The three courts are also equipped with document display systems. Elegant, black, flat, high-resolution monitors sit before all Justices. When barristers argue their cases, the precise pages under discussion appear instantaneously on the screens. The Justices do not need to search for paper-based folders and documents. This technology alone can cut hearing times by around one quarter.

Justices can also bring laptops into court. On these, they can highlight text within their own electronic copies of the case materials, add comments, and copy and paste relevant words. Later, these annotations and extracts can be gathered together as searchable collections of notes. The Justices can also roam around the documents, jumping from one to another using hyperlinks. These features are enabled by another innovation – electronic filing (e-filing). Unless permission is given, all documents and bundles submitted to the court must be sent both in electronic form and as conventional paper-based files. Compulsory e-filing of this kind has long been an aspiration of court technologists. E-filing is conducted by email or by the delivery of a memory stick to the Registry of the Court. The core volume of documents must be submitted as a single, bookmarked PDF document. For each case, this gives the Justices a convenient electronic document bundle that behaves like a convenient mini-website.

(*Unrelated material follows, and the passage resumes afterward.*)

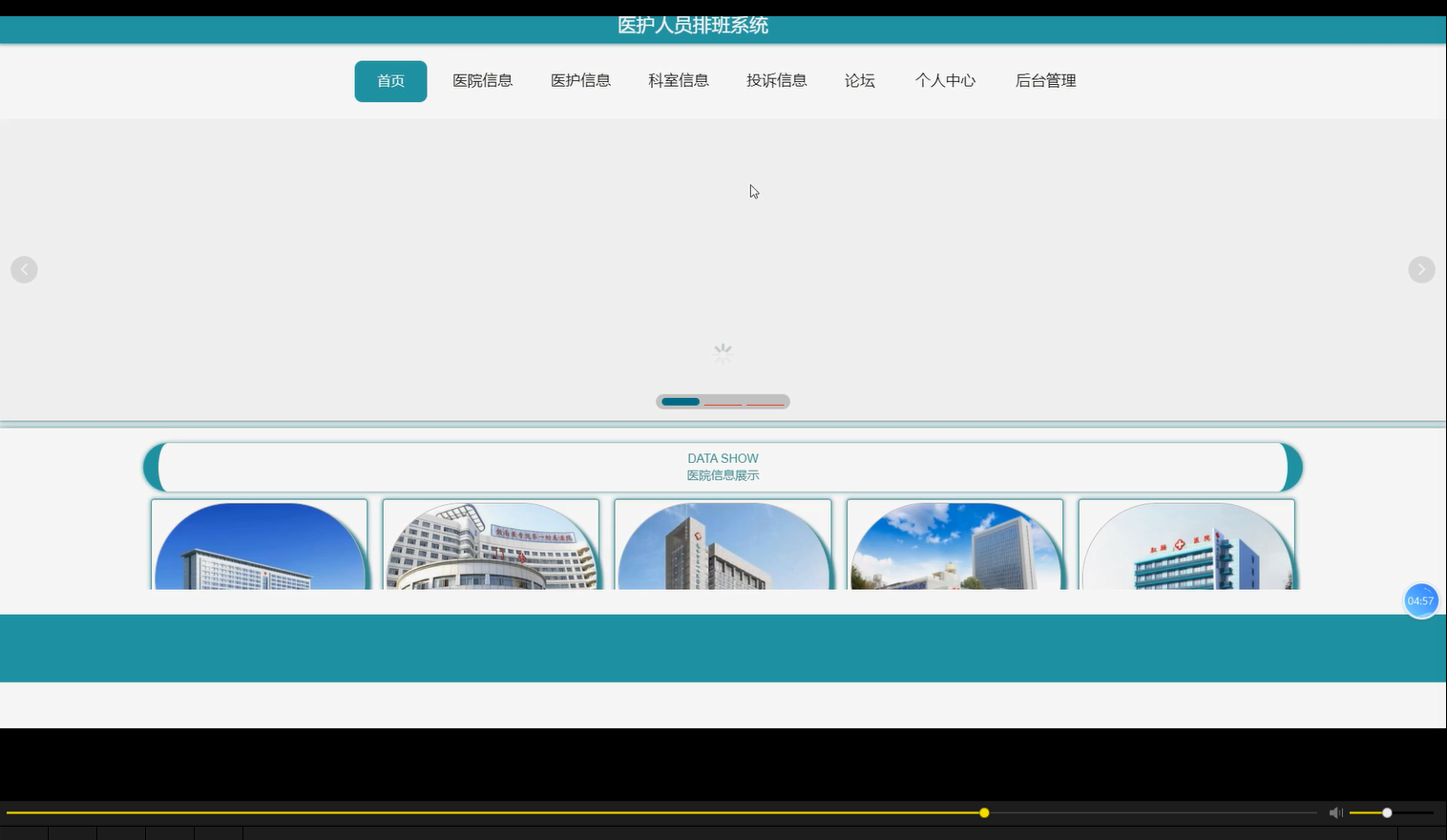Select the 首页 tab
The width and height of the screenshot is (1447, 840).
[x=390, y=81]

Another advantage of e-filing is that the documents feed easily into the Court’s case management systems. These are the back office facilities that support the everyday tasks of document filing, case progression and listing. The system, in turn, provides officials and Justices with fully electronic virtual case files.

Meanwhile, any web user can determine the status of cases before the Court. Details are fed from the case management system onto the Court’s website ( Citizens can view summary information, while practitioners can peruse in greater detail.

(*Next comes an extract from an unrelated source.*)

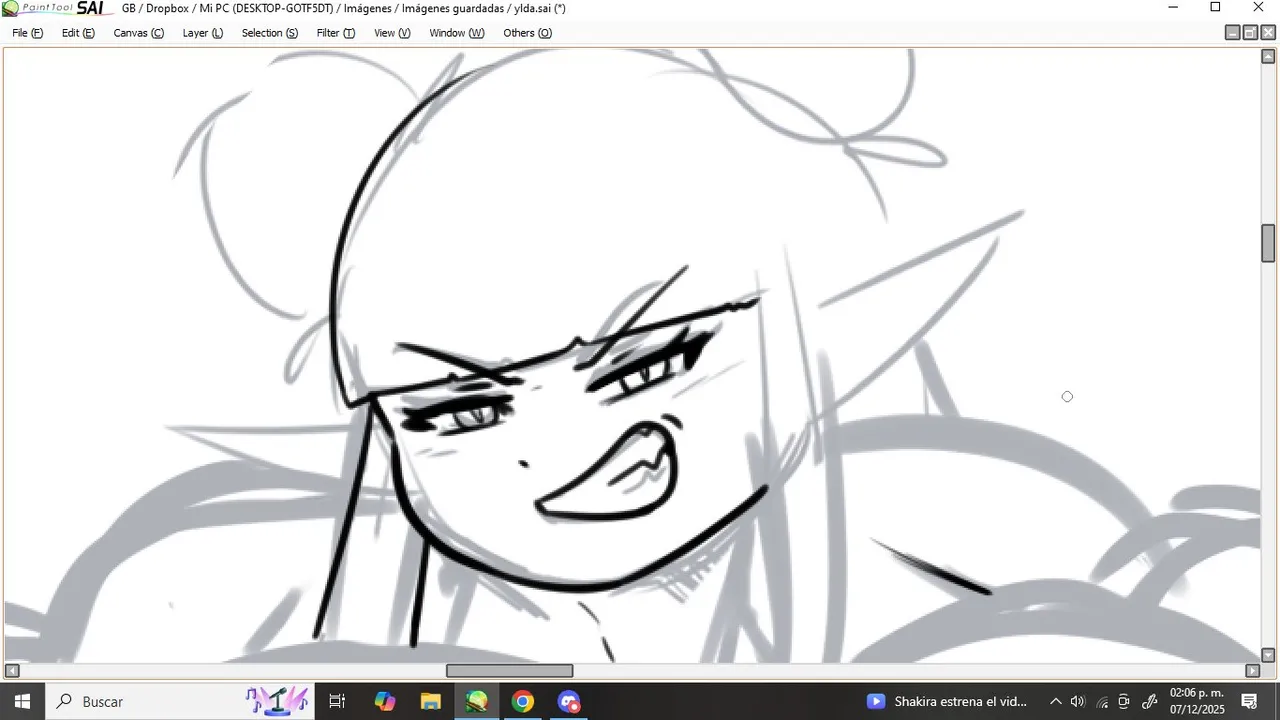Open the File menu
The image size is (1280, 720).
(27, 33)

Very few courts in the world have this combination of recording, document display, e-filing and case management. Of course, the job of introducing the technology was easier than usual because a high-tech court was envisaged from the outset and so the systems could be designed as an integral part of the legal and business processes.

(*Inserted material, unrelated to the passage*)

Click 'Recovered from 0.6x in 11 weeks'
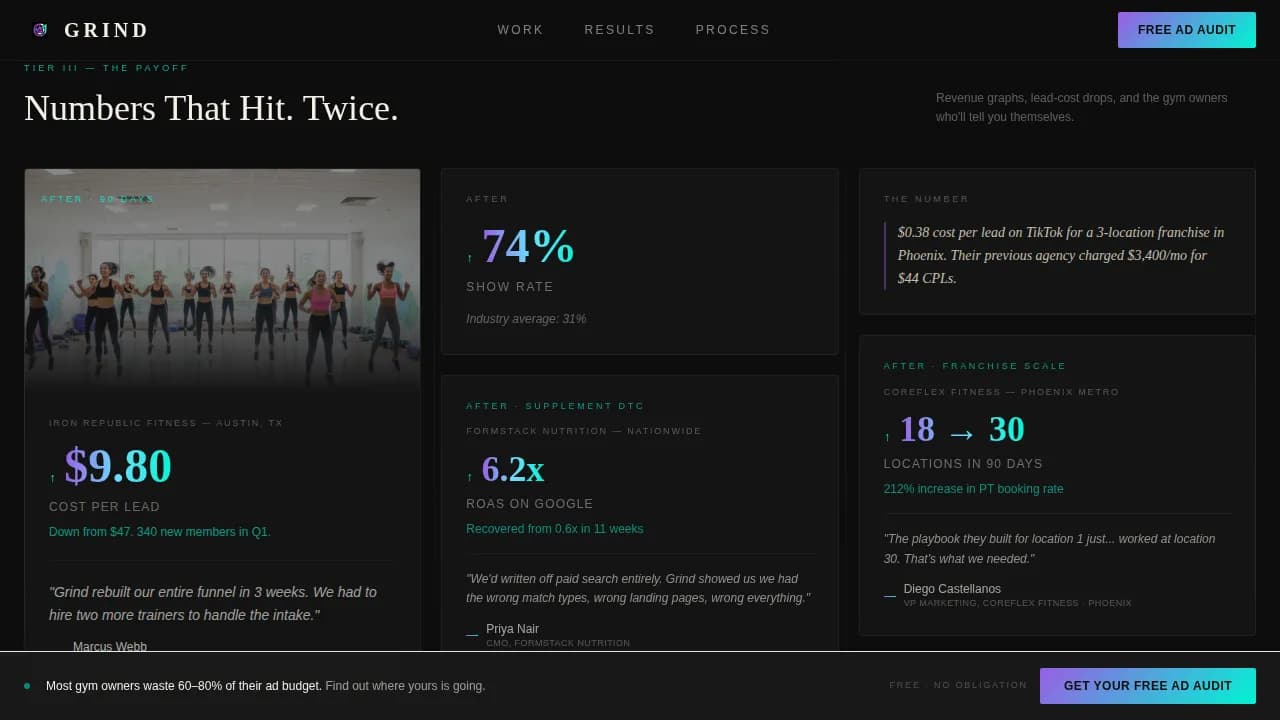1280x720 pixels. pyautogui.click(x=554, y=528)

The Ministry of Justice and various IT suppliers developed the systems, while an IT user group oversaw the entire project. This was chaired by Lord Saville, and comprised Lord Neuberger, Jenny Rowe (the Court’s Chief Executive), two legal technologists, and various systems specialists and officials from the Ministry of Justice.

Most of the technologies in the Court have already been proven in Lord Saville’s Bloody Sunday Inquiry. His experience informed the design of the systems, as did interviews with each prospective Justice. These were conducted by legal technologist, Matthew di Rienzo. He has worked on judicial technology for many years and so was familiar with the likely needs of what was surely the most formidable set of users ever to be invited to specify their requirements. Unsurprisingly, there are varying degrees of enthusiasm for IT amongst the initial bench of Justices. Most, though, are solid believers. One or two are perhaps agnostic. But there are pockets of evangelism too.

One challenge for the user group was to try to future-proof the technology – to specify systems that accommodate the varying needs of current Justices and yet anticipate the requirements of future Justices who are likely to be more demanding of IT. In practice, this means that some of today’s facilities may not be fully embraced for some years. But, in the future, these very facilities might actually change the working practices of Justices. Most interestingly, the shared work-spaces and collaboration tools may alter the way Justices debate issues and work together in drafting their judgments.

Richard Susskind is IT Adviser to the Lord Chief Justice and Visiting Professor at the Oxford Internet Institute. He was a member of the Supreme Court IT User Group.


This is a revised version of an article that appeared in The Times Law section on 1 October 2009.